Officials are working to a timetable in which legislation would need to be finalized for the ECB to reach a formal decision potentially in late 2026. If that path is followed, planned pilot phases would run through 2027 and 2028 with a public rollout beginning in 2029.
The digital euro is conceived as a retail central bank digital currency that would serve everyday payment needs rather than functioning as a vehicle for savings or investment. It is designed to sit alongside cash: commercial banks and payment providers would deliver digital wallets and customer-facing services while the ECB would retain responsibility for issuance and settlement.
To prevent disruption to bank deposits, the current design proposals include a limit on individual digital euro holdings at about €3,000, with no interest paid on balances within that threshold. Any holdings above that cap would be routed automatically to linked bank accounts.
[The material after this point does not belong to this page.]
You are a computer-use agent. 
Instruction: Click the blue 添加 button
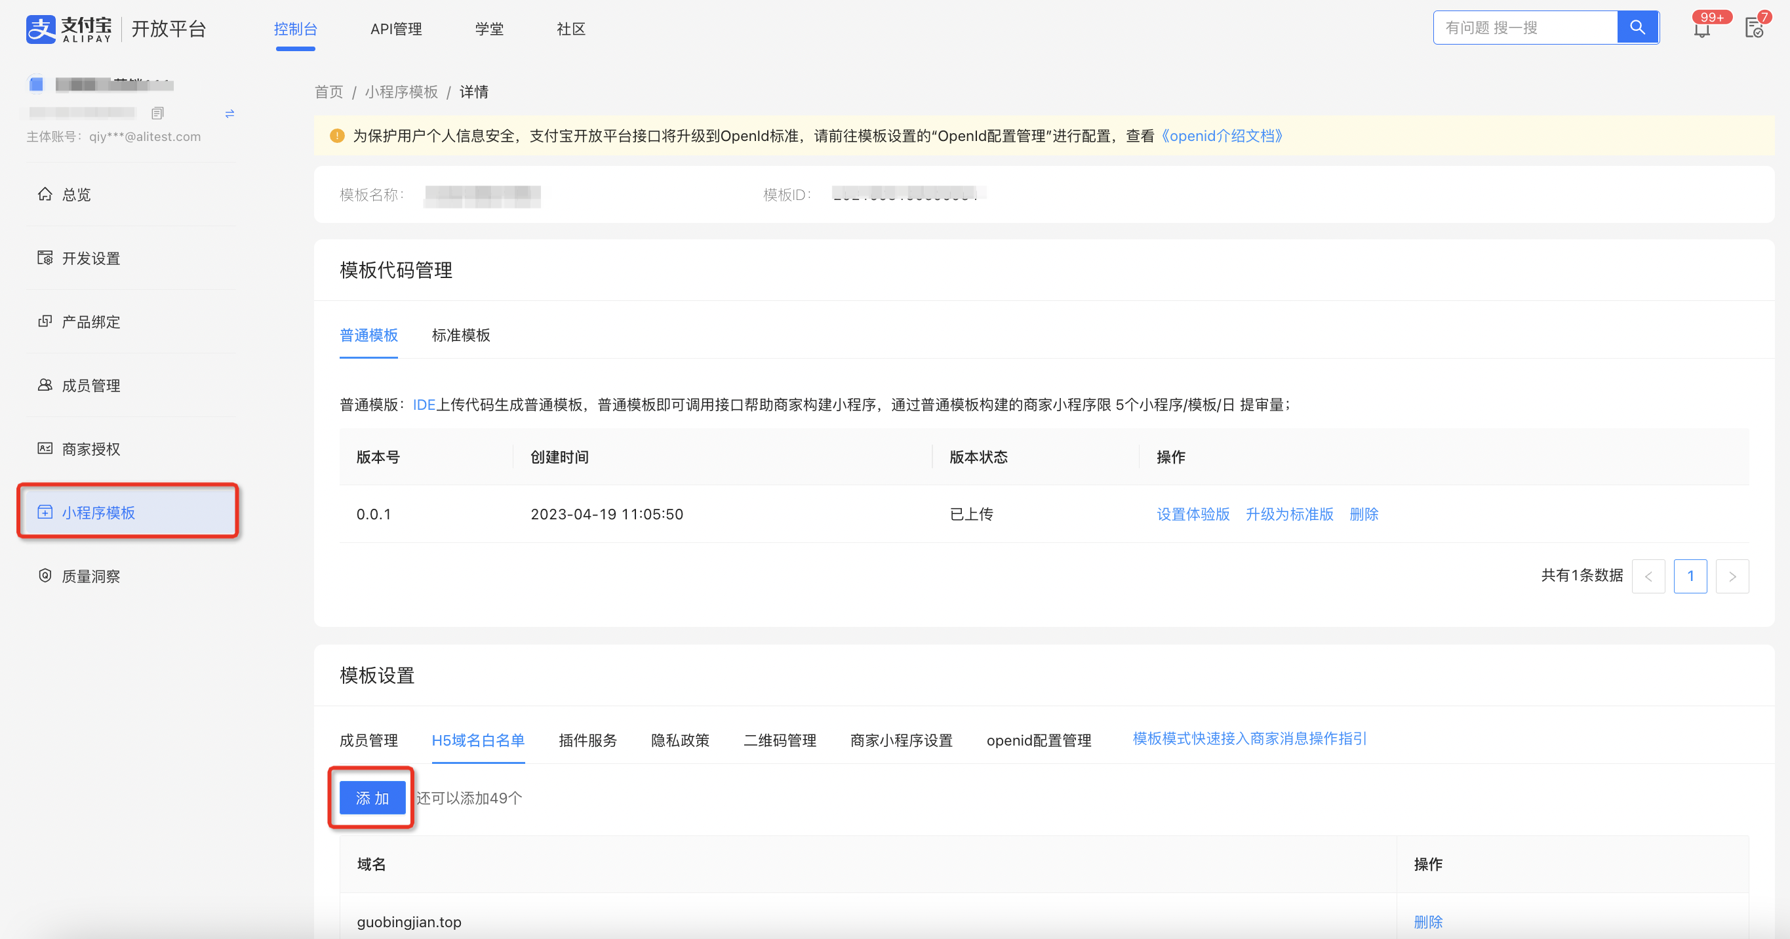pos(372,798)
Privacy is emphasized in the draft position. Online transactions would carry protections comparable to existing electronic payment systems, while offline payments would be structured to allow greater privacy, enabling transfers without sharing transaction data with payment providers or with the Eurosystem.
Observers note that the project now explicitly stretches beyond a simple payment modernization effort. Policymakers see the digital euro as a tool to bolster Europe's strategic autonomy, cut reliance on non-European payment providers, and position the continent for an expanding role for stablecoins and tokenized financial markets.
Adoption is expected to be gradual. Economists referenced in the note expect the digital euro to integrate into a broader ECB agenda aimed at modernizing retail, wholesale, and cross-border payments across the euro area.
Key context and next steps
The Parliament vote clears a major legislative milestone, but final outcomes will depend on upcoming negotiations among EU institutions and a subsequent decision from the ECB. If the legislative timetable holds, pilots and a phased rollout would follow the potential late-2026 decision.